Ein gleichgültiger Blick Brittas streifte sein Gesicht.

„In geschäftlicher Angelegenheit?“

„Ja.“ Erich Thornberg verwünschte innerlich seine Taktlosigkeit. War jetzt der Augenblick, von Geschäften zu reden? Aber das Ungeschick war ihm nun einmal unterlaufen. Er hatte sich hinreißen lassen, von dem zu sprechen, was ihm am schwersten auf dem Herzen lag. Und die kühlen grauen Augen lagen so ruhig, antwortheischend auf ihm. „Es handelte sich um ein Geschäft, das ich Ihrem Herrn Gemahl vorschlagen wollte,“ sagte er abschließend, innerlich unzufrieden mit sich selbst und machte Miene, in den Kreis der Herren zurückzutreten.

Aber die grauen Augen ließen ihn nicht los.
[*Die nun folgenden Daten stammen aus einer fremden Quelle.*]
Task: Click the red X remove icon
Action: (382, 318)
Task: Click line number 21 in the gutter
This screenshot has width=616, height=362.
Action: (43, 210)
„Ich werde natürlich die laufenden geschäftlichen Angelegenheiten meines Mannes ordnen,“ sagte Frau Britta so nebenbei. „Sie können sich also ruhig an mich wenden.“

Thornberg verbeugte sich. „Ich danke Ihnen, gnädige Frau. Ich werde mir also erlauben, später einmal — in Berlin ...“

„Warum?“ Frau Britta sah ihn kalt und gelassen ins Gesicht. „Sie können mir das ebensogut jetzt gleich sagen, Herr Thornberg.“ Ihre Hand machte eine kleine einladende Bewegung zum Hotelvestibül hin. „Bitte.“

Bestürzt, in peinlicher Verlegenheit folgte Erich Thornberg der gelassen Voranschreitenden. Die Herren sahen sich an. Das war mal wieder so recht Frau Britta Kreß: Kühl bis ans Herz hinan. Gestern war ihr Mann gestorben, der arme Kreß lag noch im Sarg, und diese Frau konnte ohne Aufregung gleichgültige Geschäfte erledigen. Weiß Gott, man war nicht allzu zart besaitet. Man war hart geworden, damals im Krieg und später erst recht im Geschäft, im unbarmherzigen Kampf ums Dasein. Aber das ging denn doch über die Hutschnur. Die Blicke, die die Herren der Frau Geheimrat nachsandten, waren nicht gerade die freundlichsten. Der Rheinländer brummte sogar ein Wort, das verdächtig nach „Hundeschnauze“ klang.

4. Kapitel.

In peinlicher Verlegenheit stand Erich Thornberg in dem kleinen Damensalon, der zu Frau Kreß’ Appartement gehörte. Seine Blicke hingen scheu an der offenen Verbindungstür. Drinnen im Nebenzimmer lag, mit einem weißen Tuch bedeckt, auf dem Ruhebett der tote Geheimrat Kreß. Und er sollte hier, sozusagen im Angesicht des Toten, von Geschäften reden? Unmöglich! Eine ganz unmögliche Situation!